◆ Exercise brief: Copy out all of the items below, replacing each "Contact" with "Reach" and leaving everything else unchanged. Leave the pictures out of your copy.

+--

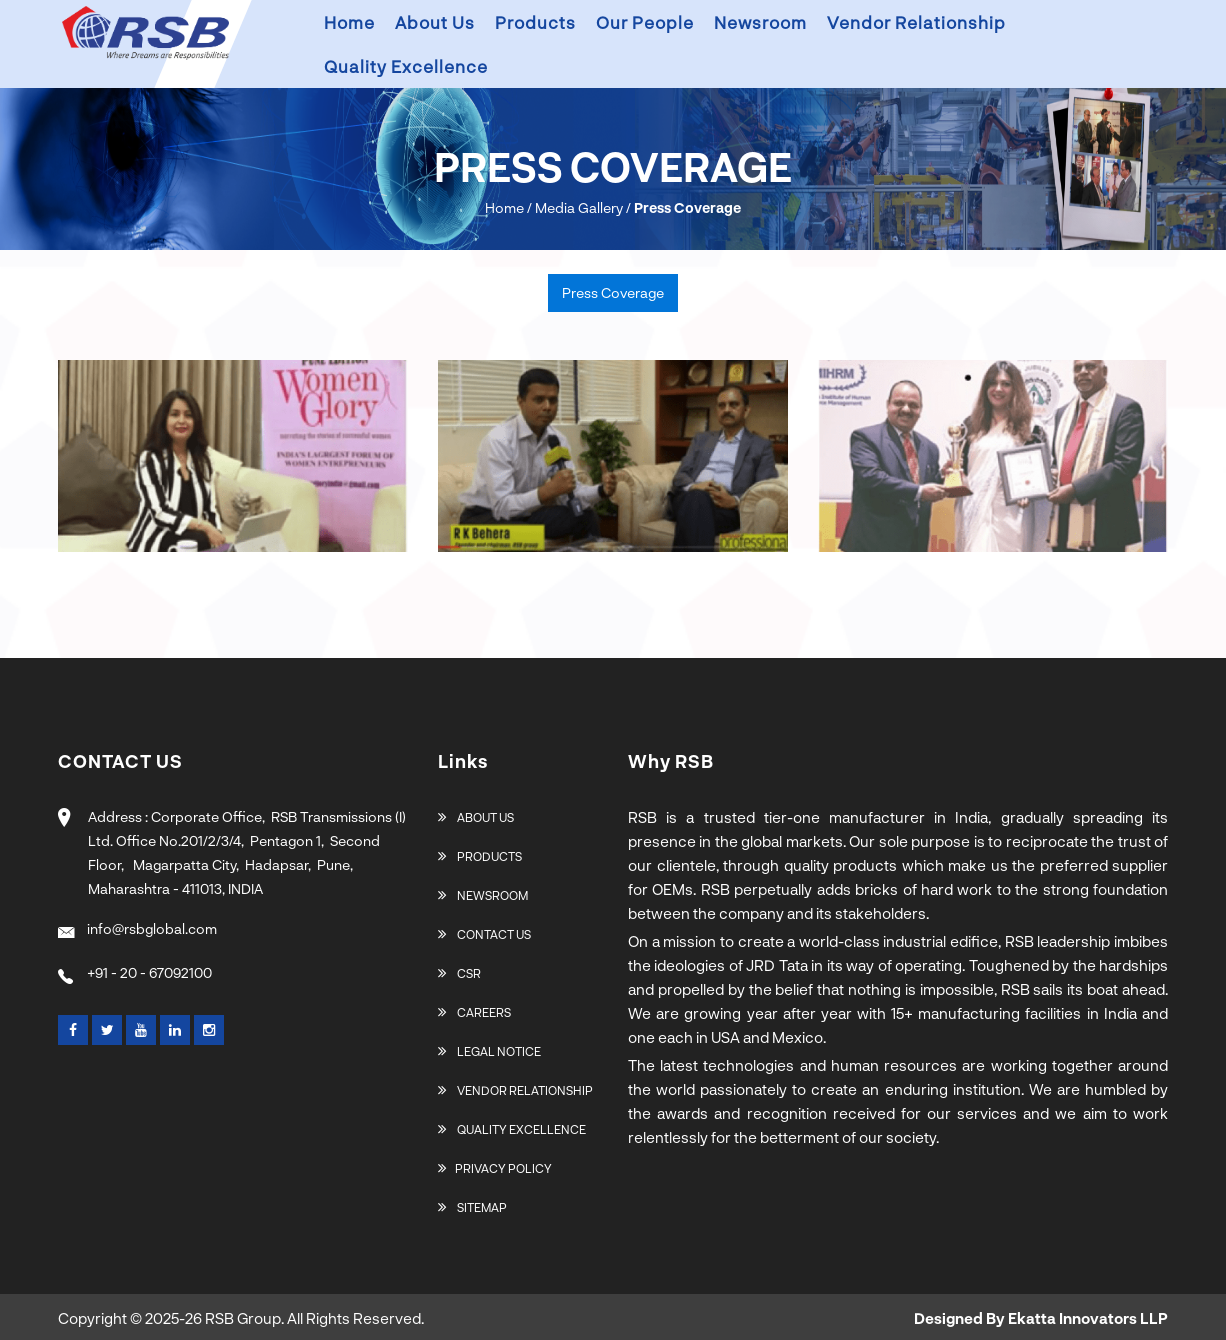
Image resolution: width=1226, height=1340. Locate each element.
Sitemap (472, 1207)
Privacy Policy (495, 1168)
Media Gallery (579, 207)
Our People (645, 22)
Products (535, 22)
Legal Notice (489, 1051)
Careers (474, 1012)
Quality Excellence (406, 66)
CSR (459, 973)
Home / (508, 207)
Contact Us (484, 934)
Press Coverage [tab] (613, 292)
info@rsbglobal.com (137, 928)
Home (349, 22)
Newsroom (760, 22)
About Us (476, 817)
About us (435, 22)
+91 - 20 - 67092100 (135, 972)
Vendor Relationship (916, 22)
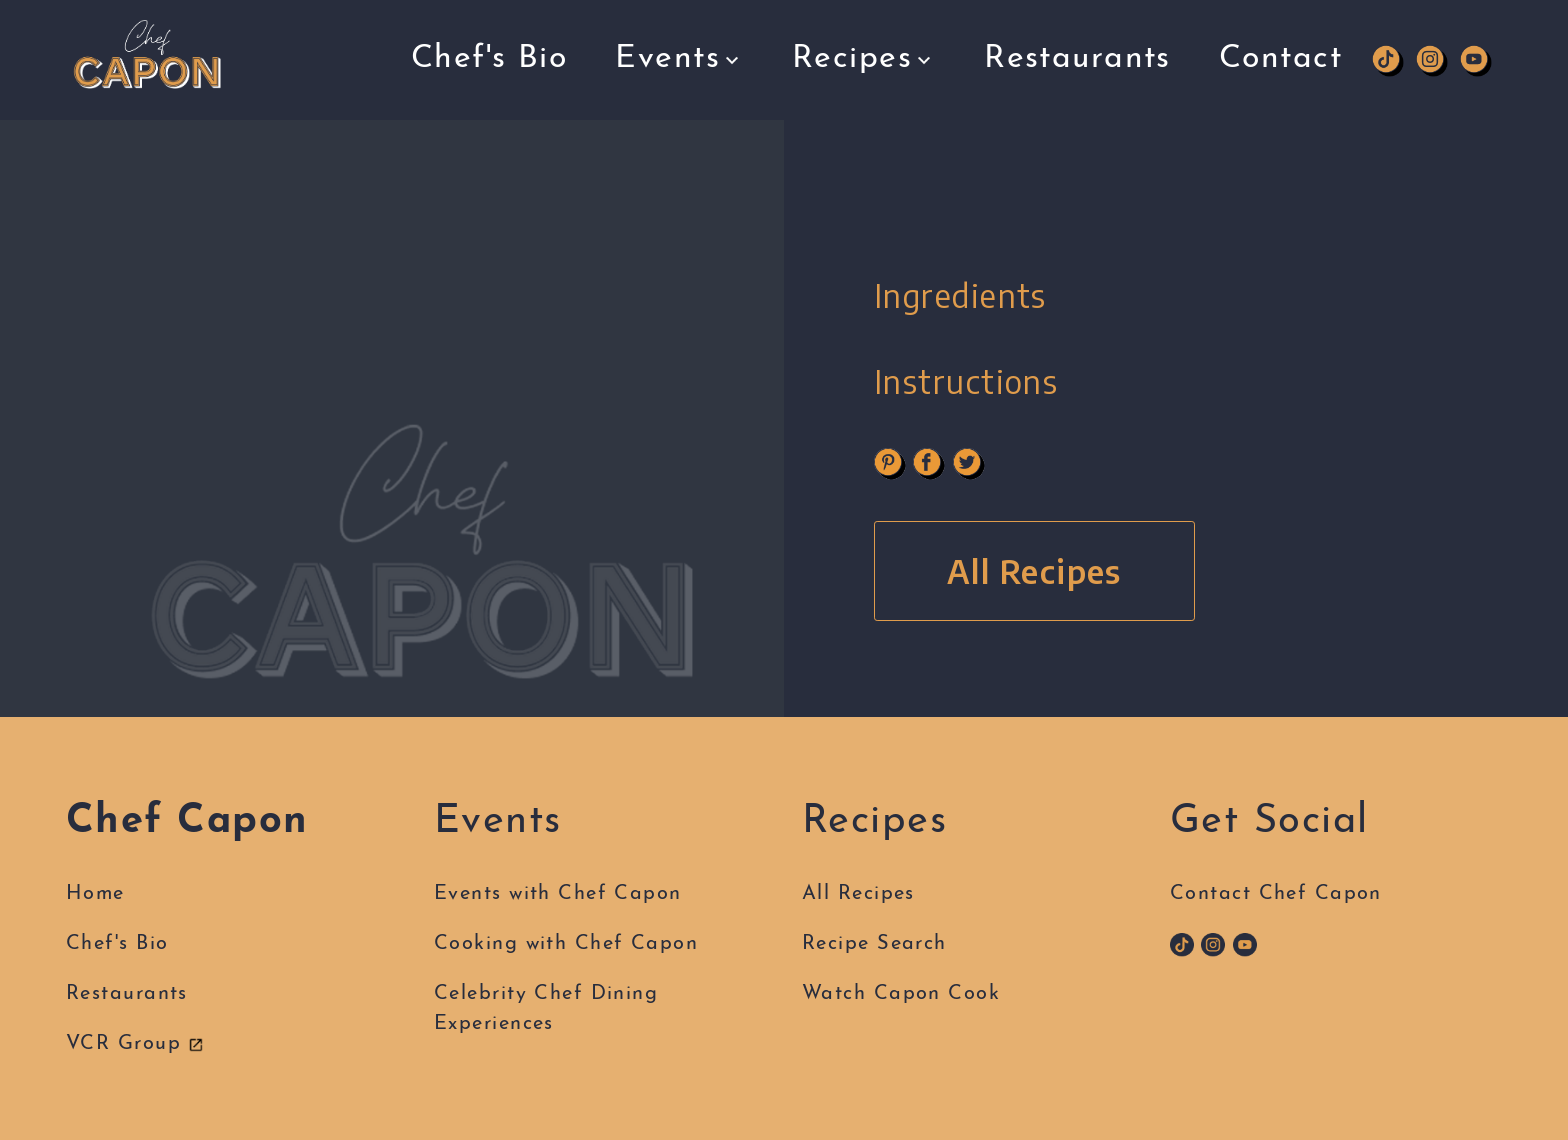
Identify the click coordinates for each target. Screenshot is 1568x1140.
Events (679, 49)
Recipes (864, 45)
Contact (1280, 36)
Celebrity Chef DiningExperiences (546, 1009)
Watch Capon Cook (901, 994)
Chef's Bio (489, 52)
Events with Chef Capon (558, 894)
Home (95, 894)
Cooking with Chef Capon (566, 944)
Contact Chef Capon (1276, 894)
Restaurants (1077, 36)
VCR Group (135, 1044)
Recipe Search (874, 944)
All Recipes (1034, 571)
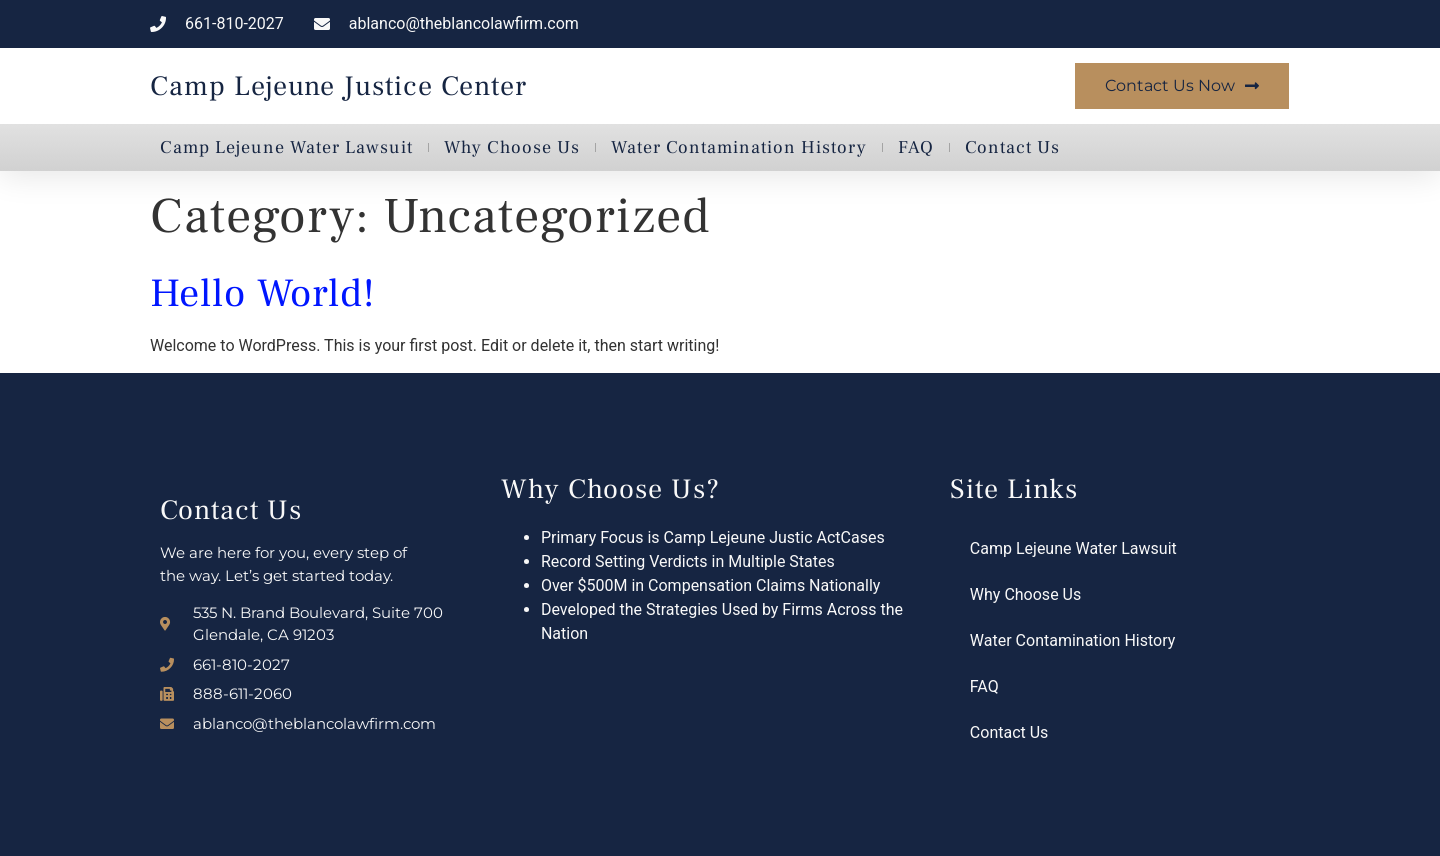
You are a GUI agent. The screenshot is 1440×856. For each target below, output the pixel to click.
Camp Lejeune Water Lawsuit (286, 147)
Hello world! (262, 293)
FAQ (916, 147)
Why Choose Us (512, 147)
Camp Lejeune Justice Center (338, 86)
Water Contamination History (739, 147)
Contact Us (1012, 147)
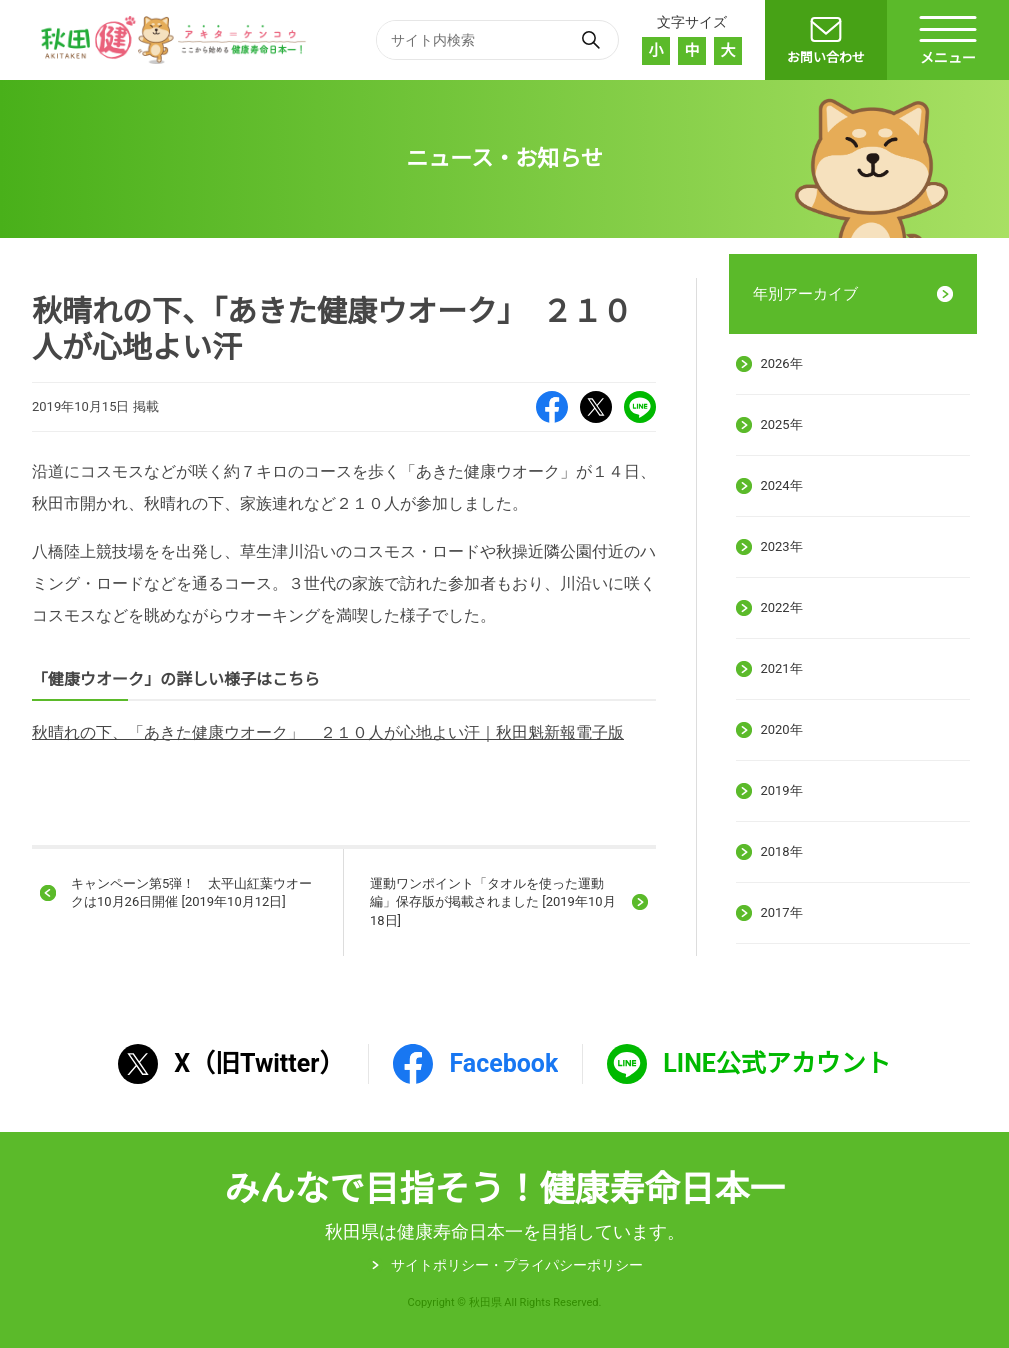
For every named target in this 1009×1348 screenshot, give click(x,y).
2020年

+--

◆ Response:
Image resolution: width=1226, height=1340. Locate each element.
Sitemap (472, 1207)
Privacy Policy (495, 1168)
Media Gallery (579, 207)
Our People (645, 22)
Products (535, 22)
Legal Notice (489, 1051)
Careers (474, 1012)
Quality Excellence (406, 66)
CSR (459, 973)
Home / (508, 207)
Reach Us (484, 934)
Press Coverage [tab] (613, 292)
info@rsbglobal.com (137, 928)
Home (349, 22)
Newsroom (760, 22)
About Us (476, 817)
About us (435, 22)
+91 - 20 - 67092100 (135, 972)
Vendor Relationship (916, 22)
Identify the click coordinates for each target. Screenshot is 1568x1140.
Events (679, 49)
Recipes (864, 45)
Reach (1280, 36)
Celebrity Chef DiningExperiences (546, 1009)
Watch Capon Cook (901, 994)
Chef's Bio (489, 52)
Events with Chef Capon (558, 894)
Home (95, 894)
Cooking with Chef Capon (566, 944)
Reach Chef Capon (1276, 894)
Restaurants (1077, 36)
VCR Group (135, 1044)
Recipe Search (874, 944)
All Recipes (1034, 571)
You are a GUI agent. The screenshot is 1440×856. For each target below, output the pixel to click.
Camp Lejeune Water Lawsuit (286, 147)
Hello world! (262, 293)
FAQ (916, 147)
Why Choose Us (512, 147)
Camp Lejeune Justice Center (338, 86)
Water Contamination History (739, 147)
Reach Us (1012, 147)
For every named target in this 1009×1348 screenshot, give click(x,y).
2020年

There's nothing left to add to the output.